Он говорил спокойно, рассудительно, а у нее холод пробегал по спине, оттого что он так углублялся в свои давние переживания, точно пытаясь вскрыть каждое движение души.
— И вот, когда на меня находило такое забытье, я видел, как она вдруг появляется в лунном свете и выводит меня отсюда и ведет к себе домой, где она живет с мужем и где бережно хранится память о пропавшем отце. В комнате ее висит мой портрет, она шепчет мое имя в своих молитвах. Она живет полной, деятельной, полезной жизнью, но память о моей печальной судьбе присутствует во всем.
— Я эта дочь, папа; конечно, не такая хорошая, но по тому, как я вас люблю, это была я.
— И она показывала мне своих детей, — продолжал доктор, — она часто говорила с ними обо мне, и они жалели меня. Когда они проходили мимо тюрьмы, они старались держаться подальше от ее мрачных стен и, поглядывая вверх на толстые прутья решеток, говорили шепотом. Но она не могла вернуть мне свободу. Воображенье всегда рисовало мне, как она ведет меня к себе домой, показывает все это и потом приводит обратно. Но я после этого обретал способность плакать и, обливаясь слезами, падал на колени и благословлял ее.
— Это была я, папочка! О мой дорогой, мой любимый! Можете ли вы обещать мне, что вы вот так же от всего сердца благословите меня завтра?
— Милая Люси, я вспоминаю сегодня эти прежние муки, потому что сегодня я особенно сильно почувствовал и не нахожу слов выразить, как ты дорога мне и как я благодарю бога за свое великое счастье. Никогда я и мечтать не мог о таком счастье, какое узнал с тобой, ни о том, какое нас ждет в будущем.
Он обнял ее и с глубоким волнением благословил, смиренно благодаря небо за то, что оно ниспослало ему такое утешение. Немного погодя они вернулись домой.

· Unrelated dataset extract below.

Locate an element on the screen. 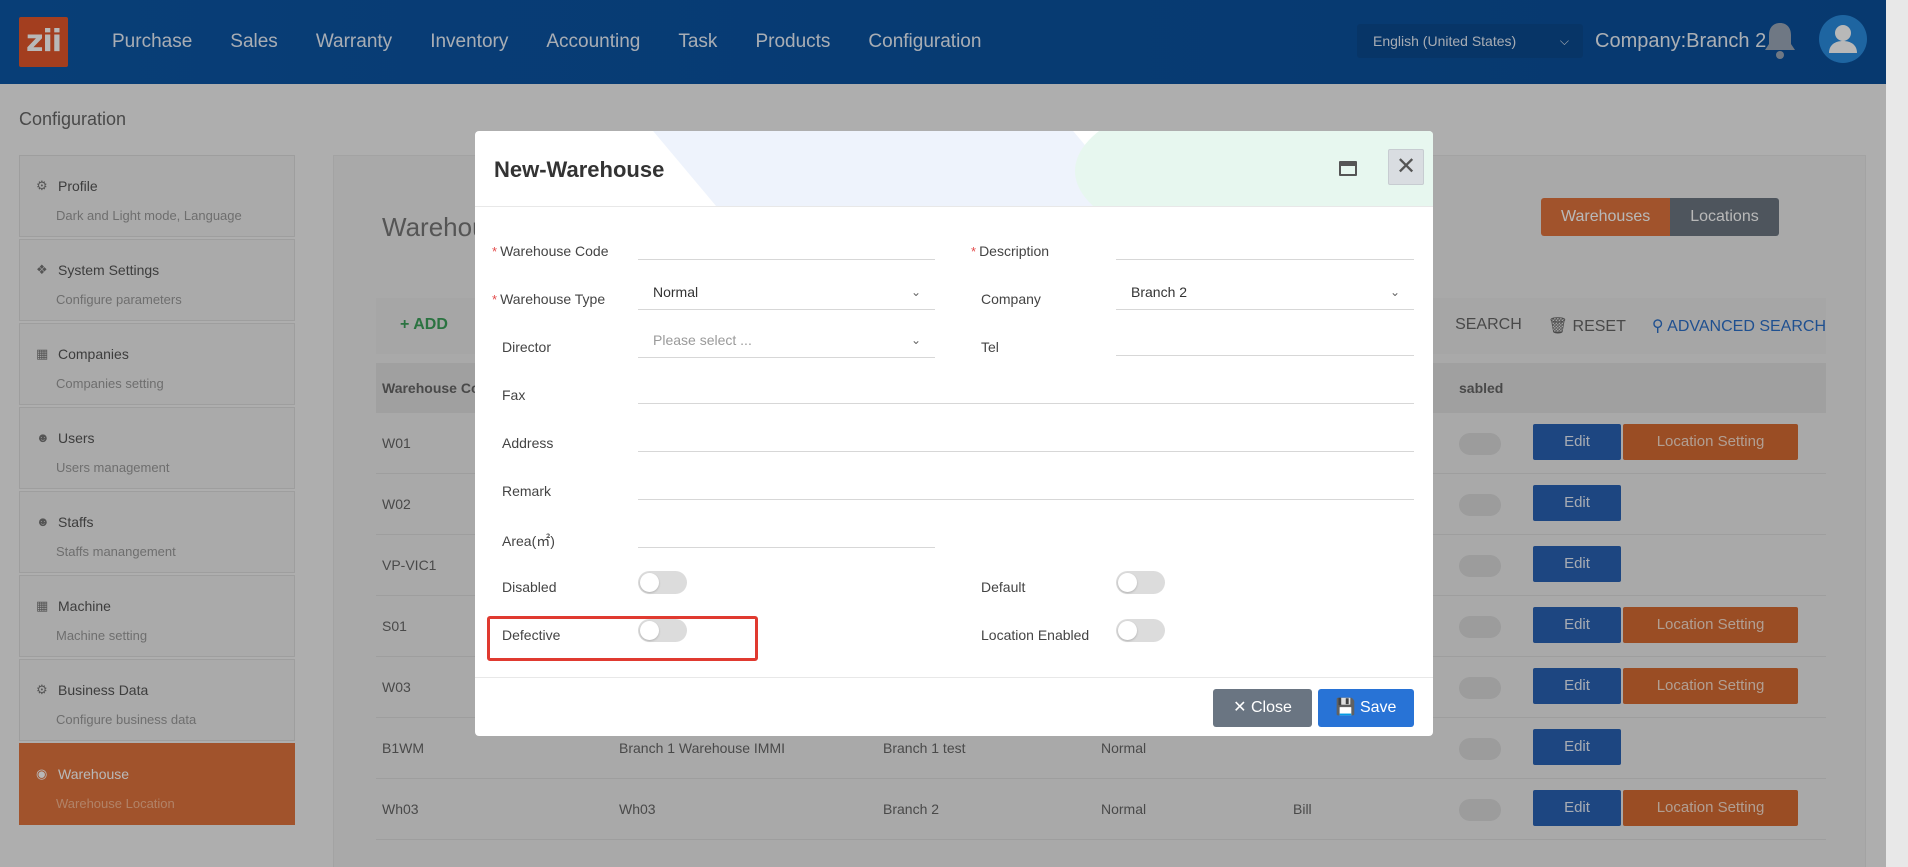 The image size is (1908, 867). remark-label: Remark is located at coordinates (527, 491).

На свадьбу никого не приглашали, кроме мистера Лорри, никаких подружек невесты, кроме невзрачной мисс Просс. Молодым не надо было никуда перебираться после свадьбы; на их счастье, оказалось возможным занять комнаты в верхнем этаже, принадлежавшие ранее какому-то мифическому жильцу; это было очень удобно, больше им ничего и не требовалось.

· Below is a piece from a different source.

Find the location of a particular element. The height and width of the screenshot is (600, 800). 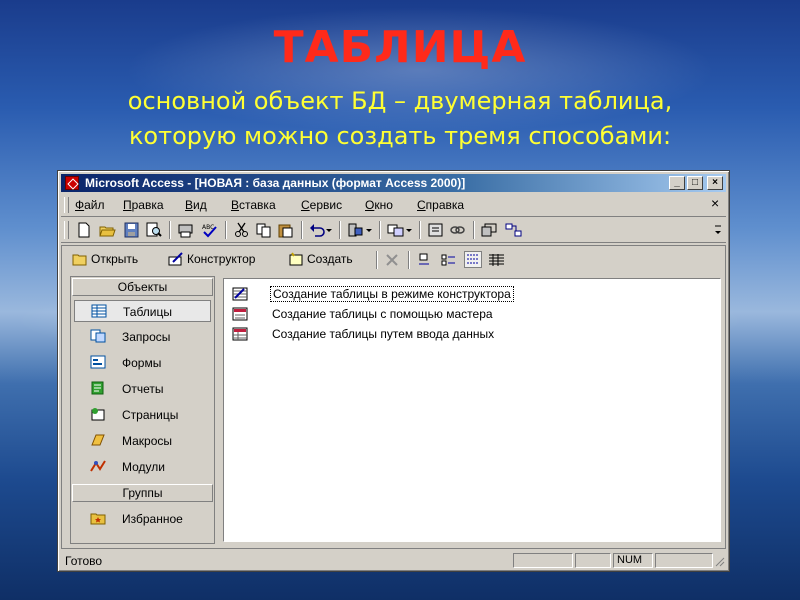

За ужином доктор Манетт был в приподнятом настроении. Они ужинали втроем, третья была мисс Просс. Доктор пожалел, что Чарльза нет с ними; он даже пытался было протестовать против этого заговора, устроенного из любви к нему, и с чувством выпил за его здоровье.
Наконец пора было ложиться спать, он поцеловал Люси, пожелал ей спокойной ночи, и они разошлись.

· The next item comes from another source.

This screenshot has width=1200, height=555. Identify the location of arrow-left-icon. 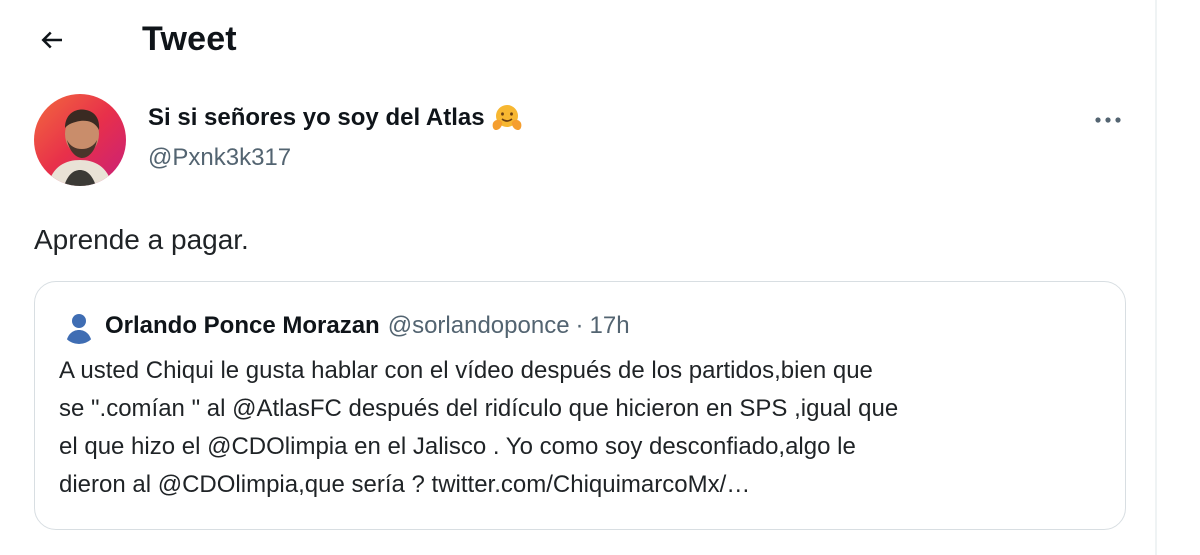
(52, 40).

А ночью, часа в три, когда все уже спали, Люси опять сошла вниз и тихонько проскользнула к нему в комнату; какая-то смутная тревога одолевала ее.
Но все было спокойно, все на своем месте; он спал; седая голова живописно выделялась на несмятой подушке, и руки спокойно лежали поверх одеяла. Она поставила свечу подальше и загородила свет, на цыпочках подошла к постели, нагнулась и поцеловала его, потом немножко постояла, вглядываясь в его лицо.
Тяжкие муки заточенья оставили скорбные следы на этом красивом лице; но он так владел собой, что даже и сейчас, когда он спал, следов этих почти не было видно. Это было поистине замечательное лицо, — твердое, исполненное решимости, свидетельствующей о скрытой непрестанной борьбе с незримым противником, — таким она увидела его в ту ночь, и вряд ли среди бесчисленных спящих можно было найти другое такое лицо.
Она осторожно положила руку ему на грудь, моля бога, чтобы ей было дано на всю жизнь остаться его верным другом, чтобы он всегда находил в ней то, что он заслужил своими страданиями и что она так жаждала дать ему своею любовью. Тихонько убрав руку, она еще раз поцеловала его и ушла. Вскоре взошло солнце, и тень от листвы платана, пронизанной солнечным светом, мягко затрепетала на его лице, скользя по нему так же беззвучно, как беззвучно шевелились ночью губы его дочери, когда она молилась за него.